On 14 Jun 2019, at 21:53, Jakub Kruzik 
<[email protected]<mailto:[email protected]>> wrote:

The problem is that you need to write the file with an optimal stripe 
count/size in the first place. An unaware user who just uses something like cp 
will end up with the default stripe count which is usually 1.

Sure. This is clear I guess. I should add that it can be a bit challenging to 
"defeat" the linux page cache. E.g. writing a file and reading it right away 
can result in ridiculously high read rate as it is actually read from RAM :-)

What I'm doing to cope with both issues, I always
1) remove data.striped.h5
2) set the stripe settings to the non-existing data.striped.h5, which creates 
new data.striped.h5 with zero size
3) copy the file over from original data.h5 stored somewhere else to that 
data.striped.h5


For large files, you should just set the stripe count to the number of OSTs. 
Your results seem to support this.

Sure. Would be cool to have some clear limit for "large" ;-) But in these case 
it's definitely better to overshoot the number of stripes rather than 
underestimate.


For the small mesh and 64 nodes, you are reading just 2 MiB per process. I 
think that collective I/O should give you a significant improvement.

OK, I'm giving it another shot now when the results with non-collective look 
credible. I'm curious about that "significant" ;-)

But even if you are right, it's kind of tricky to say when this toggle should 
be turned on, or even decide it automatically in petsc...


Also, it would be interesting to know what performance you get from a single 
process reading from a single OST. I think you should be able to get 0.5-2.5 
GiB/s which is what you are getting from 36 OSTs (~70 MiB/s per OST).
━━━
THE REQUEST
In the email excerpt on file striping, what stripe count does an unaware user who copies a file with cp end up with?

RAW DATA
━━━
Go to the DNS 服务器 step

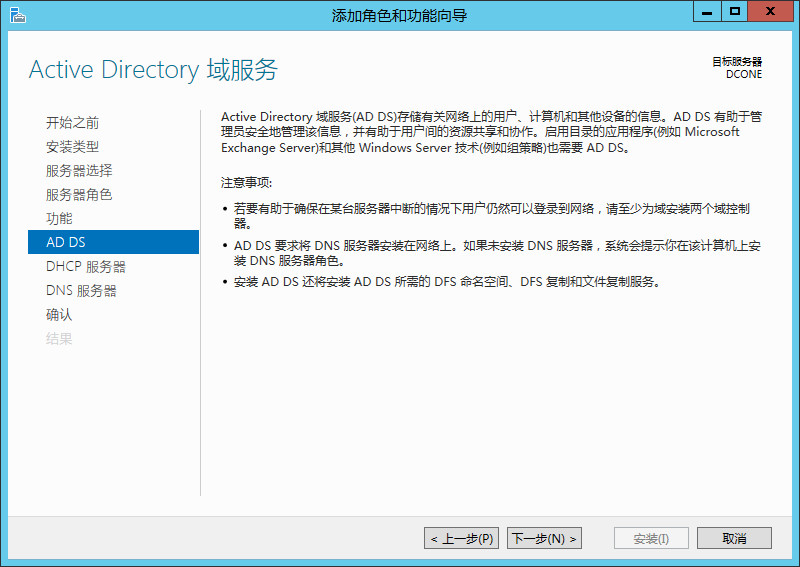(81, 291)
━━━
WRITTEN SOLUTION
The default stripe count, which is usually 1.